1 - Sem prejuízo do disposto no n.º 2 do artigo 7.º do Decreto-Lei n.º 491/85, de 26 de Novembro, as empresas de trabalho temporário ficam obrigadas a comunicar, no prazo de 30 dias, ao Instituto do Emprego e Formação Profissional, através do centro de emprego competente, as alterações respeitantes a:
a) Sede ou local onde é exercida a actividade;
b) Identificação dos gerentes, administradores ou membros da direcção;
c) Exercício da actividade de trabalho temporário, designadamente a sua suspensão ou cessação por iniciativa própria.

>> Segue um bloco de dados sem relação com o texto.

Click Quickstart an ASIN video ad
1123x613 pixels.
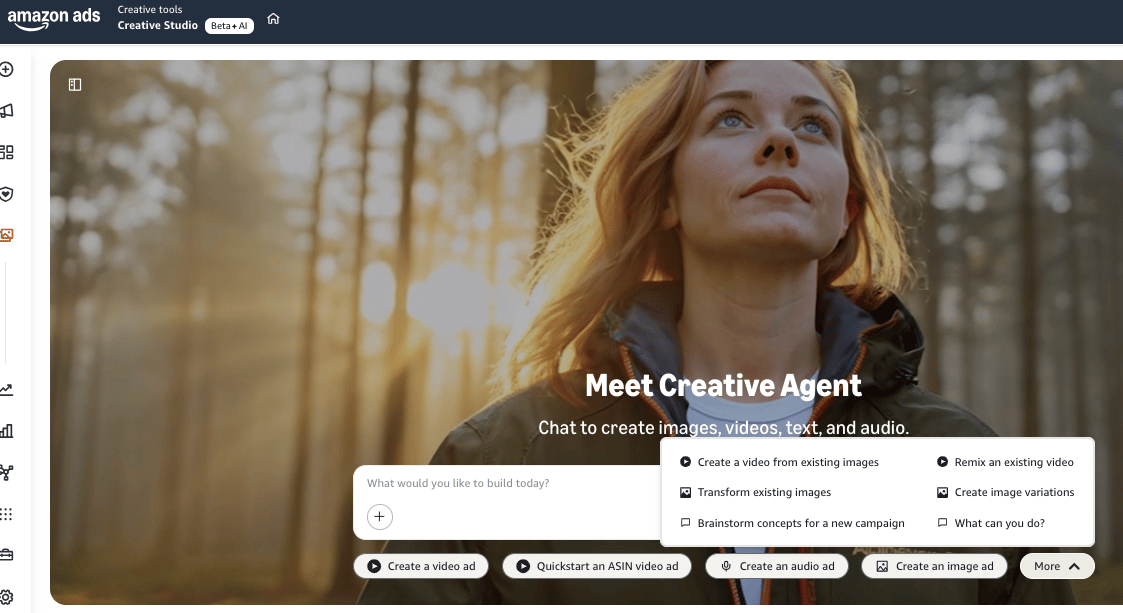pyautogui.click(x=597, y=566)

2 - As empresas ficam igualmente obrigadas a:
a) Incluir em todos os contratos, correspondência, publicações, anúncios e de modo geral em toda a sua actividade externa o número e a data do alvará de autorização do exercício da actividade;
b) Remeter ao centro de emprego competente, até ao dia 15 dos meses de Janeiro e de Julho, relação completa dos trabalhadores cedidos no semestre anterior, com indicação do nome, sexo, número de beneficiário da Segurança Social, início e duração do contrato, local da prestação do trabalho, categoria profissional e remuneração de base;
c) Remeter, no mesmo prazo, ao Instituto de Apoio à Emigração e Comunidades Portuguesas, relativamente aos trabalhadores nacionais cedidos para serviço no estrangeiro no semestre anterior, relação contendo os elementos indicados na alínea anterior, bem como a data de saída e de entrada em território nacional;
d) Remeter, no mesmo prazo, ao Serviço de Estrangeiros e Fronteiras do Ministério da Administração Interna, relativamente aos trabalhadores que sejam cidadãos estrangeiros cedidos a utilizadores no semestre anterior, relação contendo os elementos indicados na alínea b);
e) Proceder, nos 30 dias posteriores à publicação de diploma de revisão do montante do salário mínimo nacional, à actualização do valor da caução a que se referem os n.os 1 e 2 do artigo 6.º;
f) Proceder, nos 30 dias posteriores à notificação por parte do Instituto do Emprego e Formação Profissional, ao reforço da caução por forma que esta garanta o total dos montantes das acções intentadas, até ao limite máximo do dobro do valor inicial, acutalizado, se for o caso, nos termos da alínea anterior, sem prejuízo da sua reconstituição sempre que se verifiquem pagamentos por conta.